Cartoon by Stephen Densford

New Interview!  There are so many different aspects to relationships as we RV. This first post of my enlarged idea of relationships is  about: RVing – what to do when your family doesn’t get it!  How much should you be concerned about their opinions of your life choices?

While I was at the RV Entrepreneur Summit, I was able to continue shooting my Youtube series of conversations with RV couples about their relationship as they enjoy the lifestyle.

Shanae and Mark are a very thoughtful and aware young couple who gave a great deal of thought to the choice they made to RV and reflected on what, if any, input their family would have on their decision.  They also contemplate how RVing has affected their intimate relationship with each other.



There is a way to hold the disapproval of others that is empathetic to their concerns but still stay confident about the right path for yourself.  I think Shanae and Mark model this behavior perfectly.  They didn’t give up their power to their families.  Their conviction of how they wanted to live their lives ultimately seemed to have made it easier for their families to accept their choices! 

Do we need the approval of our families to follow what we think is best for our lives?

This question comes up often on Facebook groups.  So lets talk about these crucial conversations.  I don’t think it matters if you’re the children and your parents are the ones having difficulties or, if you’re older and you hope your children “get” your call to adventure.  We all have families to communicate with.  It’s normal to want the support of our families and if you’re like me you not only want support but a cheering section! 

Should we try and justify our life choices to our loved ones?  Justifying, rationalizing and explaining are all really the same as defending and that rarely wins people over.

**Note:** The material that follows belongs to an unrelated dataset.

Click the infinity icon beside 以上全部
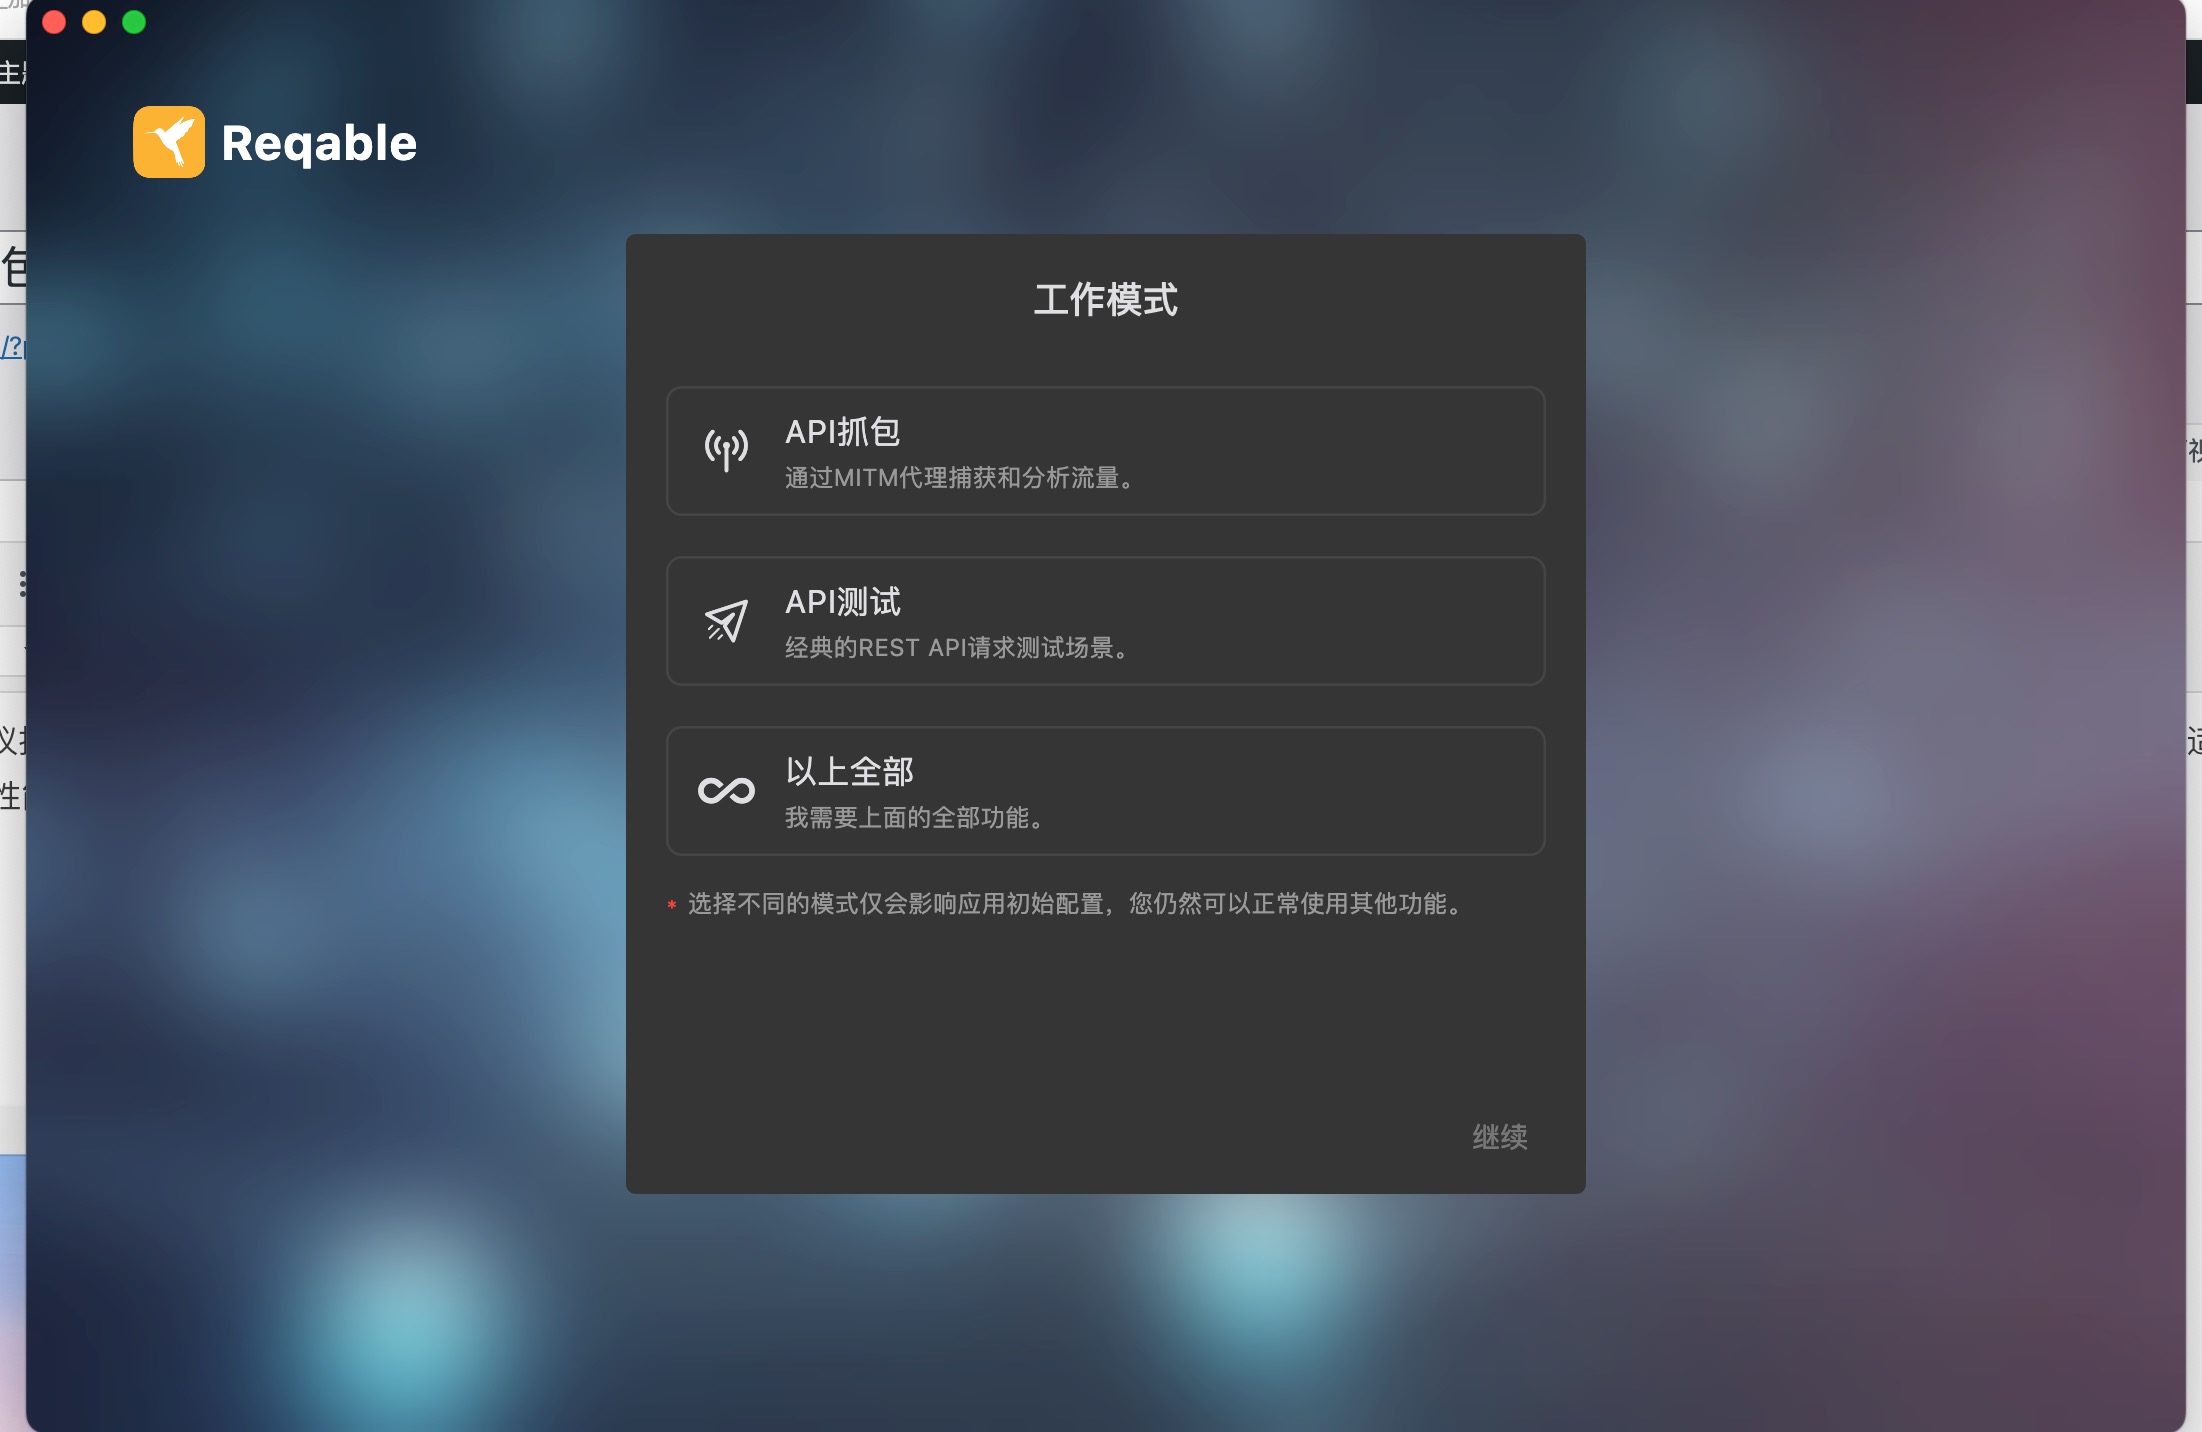The height and width of the screenshot is (1432, 2202). click(726, 791)
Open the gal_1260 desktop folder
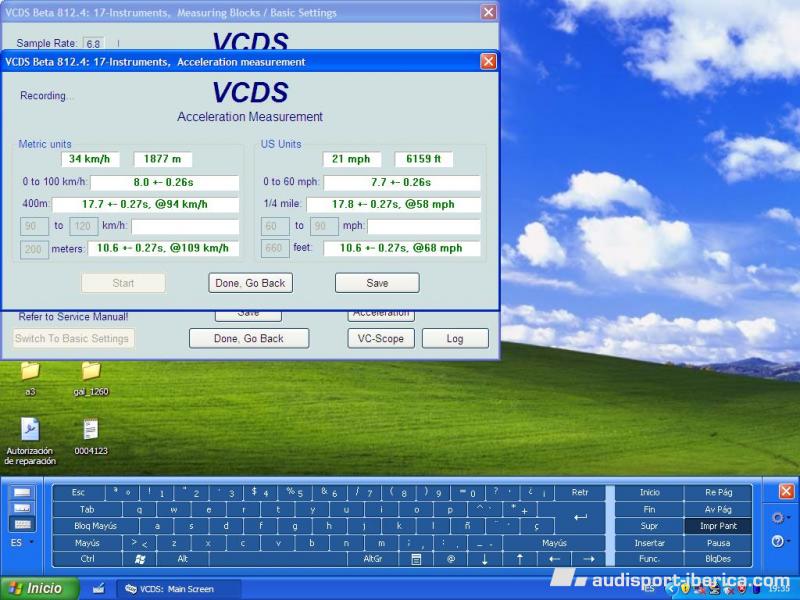 pos(90,372)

Our RV relationships extend beyond our rigs. It’s good to be able to listen to your family and their concerns if it’s in the spirit of an open conversation.  Maybe they’re fearful for you and this is not a risk they can imagine taking.  Possibly they’re afraid to give you their support and know that it gave you the courage to reach out for your dreams.  If you fail, somehow they may feel they share some of the responsibility because of their encouragement.  All this to say there are many reasons for any persons reaction to our plans.

At some point in life you must learn how to soften the focus on what others think of your choices. If you reduce the importance of this you’ll learn just how important your dream is to you alone.  How ready are you to face the adversity your family is imagining?  Learning these lessons mean you’re taking responsibility for how your life turns out – good or bad.

But, there’s hope for staying in connection with members of your family even when there’s deep disagreement.  The first and most important ingredient is to make it safe for everyone to share their thoughts. If we can set a stage for honest and caring exchange of information, views and feelings – we all win. This is a tall order if we’re not practiced in having difficult conversations.  Everyone needs to come out feeling heard.

Here’s some pointers I learned from “Crucial Conversations” by Kerry Patterson. 

Start with heart – your own heart.  Know going in what you want the result to be. 

The only person you can directly control is yourself.  Ask yourself “How would I behave if I want this result?” 

Are you communicating?

If the dialog begins to be heated, you know that someone’s not feeling safe in the conversation: go back to looking at your own heart. Remember to ask yourself again, “What is my behavior telling me about what my motives really are in this conversation.”

Young people starting out their lives together have to face expectations about when it’s “time” to have a family.  Or, when they “should” save to buy a house and settle down.  You may want to ask your parents for advice whether to take a risk or not.  They may have some wisdom to share from having learned some life lessons the hard way but remember – they might have their own agendas and biases.  They may think they know best.  But what they offer is from their past and you need to take care of your present.  Nobody knows the future.

Also, parents love to brag about the achievements of their children and your choice to full-time RV might not give them that.  You are choosing a path that is unconventional and their reactions will probably reflect that fact.

As a parent myself, I can only say that after half a lifetime of being responsible for my children’s behavior it’s a hard habit to break. Sometimes they need to give you a good firm reminder that they’re living their own lives now.

People around my age face that their families want them to stay close and be available to the grandchildren.  This is a very hard and personal choice and should be approached with an open heart.

Something I’ve noticed is if we think we NEED the approval of our families maybe we’re not confident enough about our own choices. It’s hard to even slightly disappoint the people we love.  But it’s WORSE to disappoint ourselves! 

There are two kinds of advice – solicited and unsolicited.  As RVers, we are all grown-ups now and sometimes it’s on us to teach our families how to respect our life choices – even if they’re not understood.